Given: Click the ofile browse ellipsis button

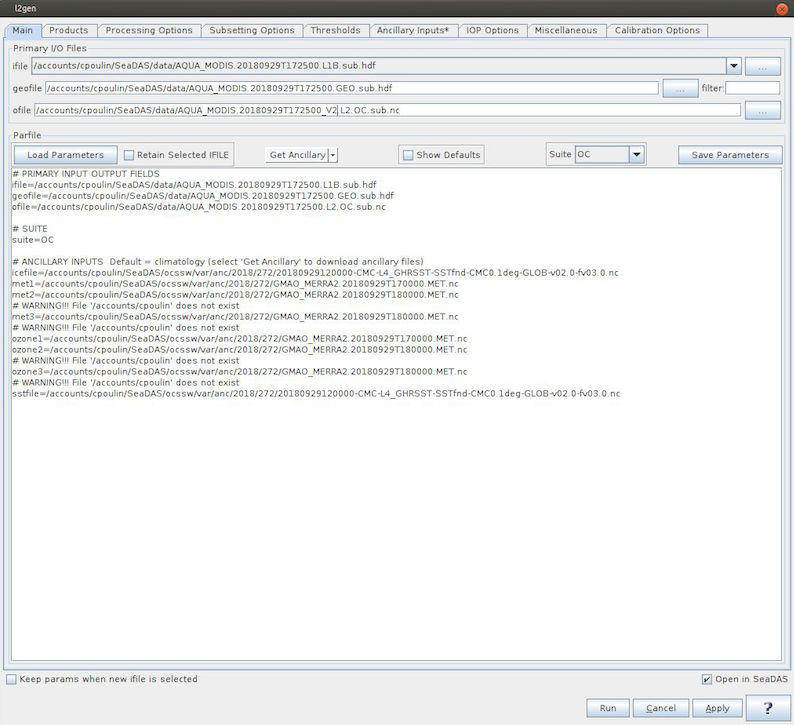Looking at the screenshot, I should point(763,110).
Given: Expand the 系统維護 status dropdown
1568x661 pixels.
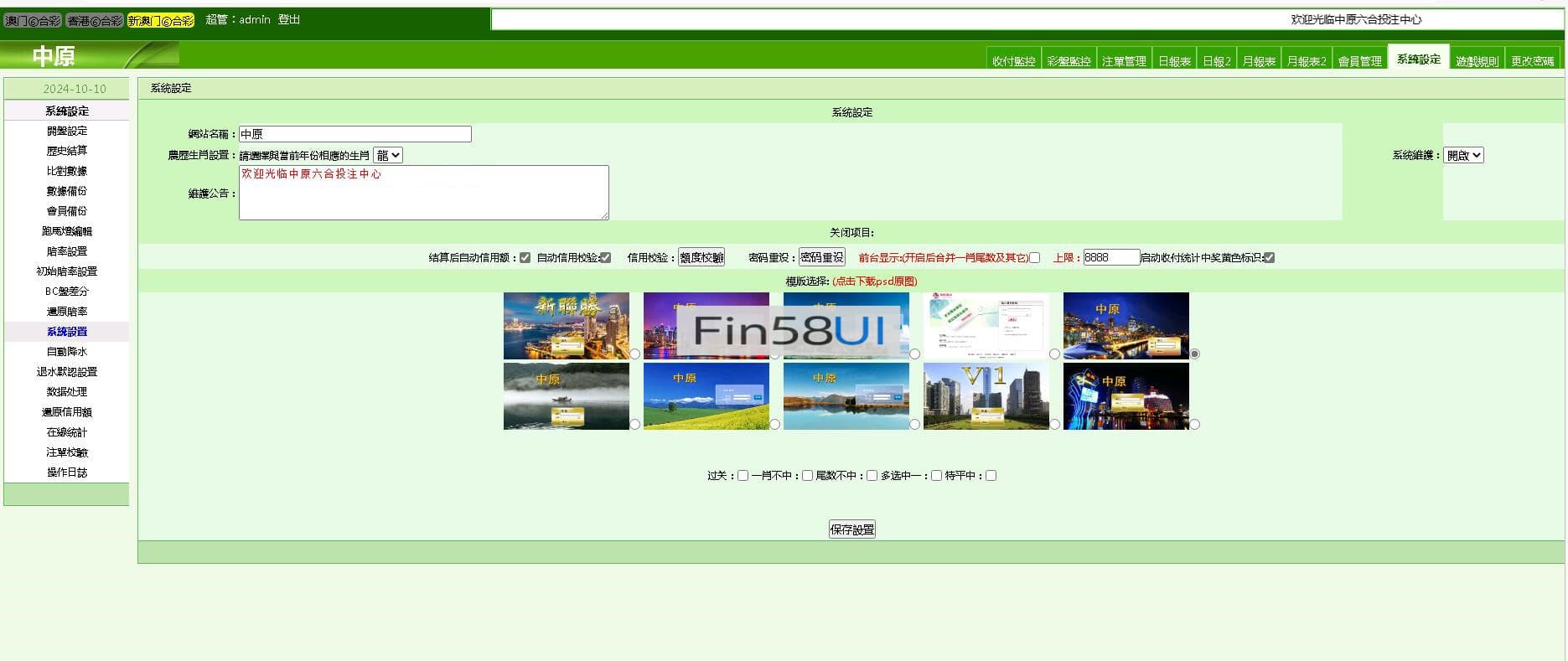Looking at the screenshot, I should (x=1462, y=155).
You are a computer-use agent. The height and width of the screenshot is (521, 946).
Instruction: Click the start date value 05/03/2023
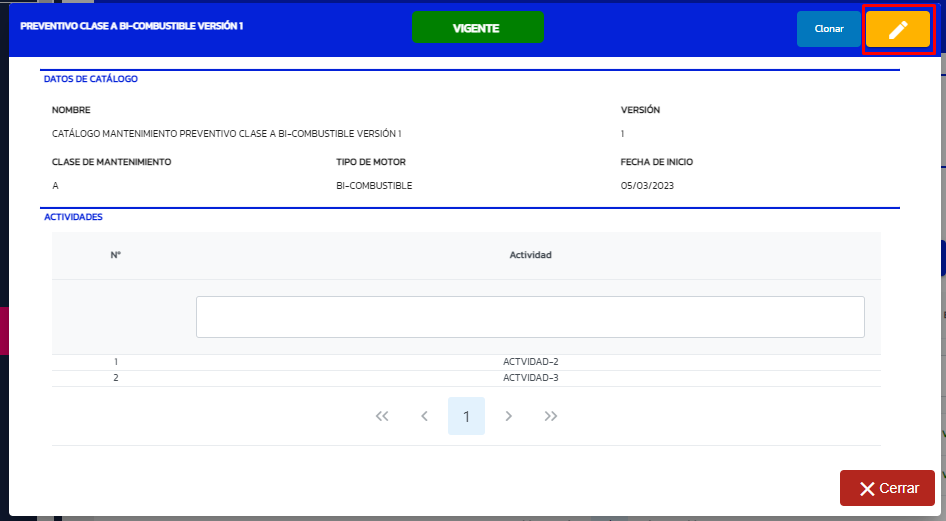pos(647,185)
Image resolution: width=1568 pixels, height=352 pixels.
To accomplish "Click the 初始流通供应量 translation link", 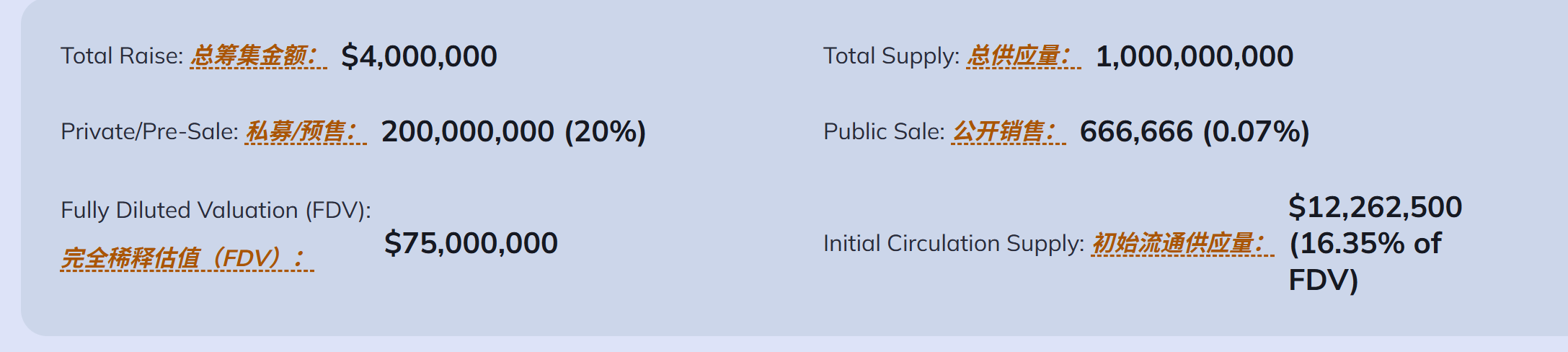I will click(x=1182, y=244).
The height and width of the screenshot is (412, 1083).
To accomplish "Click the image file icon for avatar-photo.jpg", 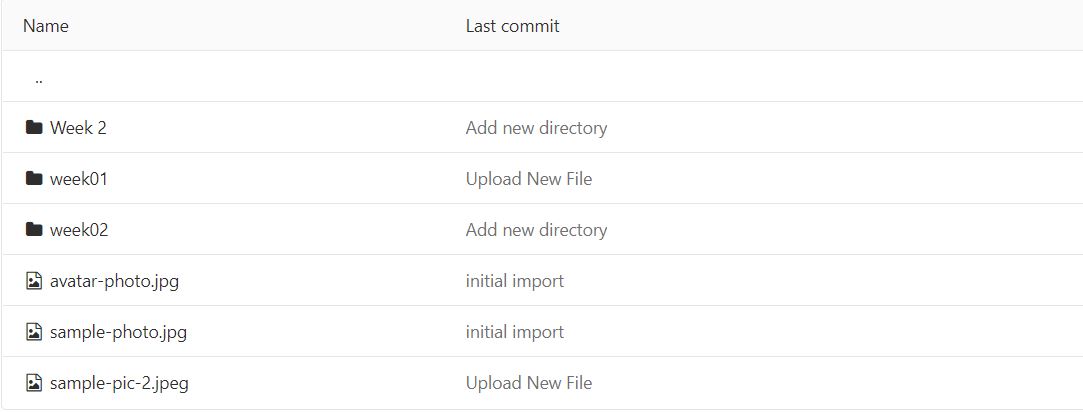I will tap(34, 281).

### BRIEF
Rename "ellipsis" to "three-dot" in the data, starting at the first line and stopping after the line that contains "Looking at the screenshot, I should (x=1462, y=155).". Leave everything else unchanged and omit the pictures.

### SOLUTION TO THIS PROBLEM
Given: Click the ofile browse three-dot button

Looking at the screenshot, I should point(763,110).
Given: Expand the 系统維護 status dropdown
1568x661 pixels.
Looking at the screenshot, I should (x=1462, y=155).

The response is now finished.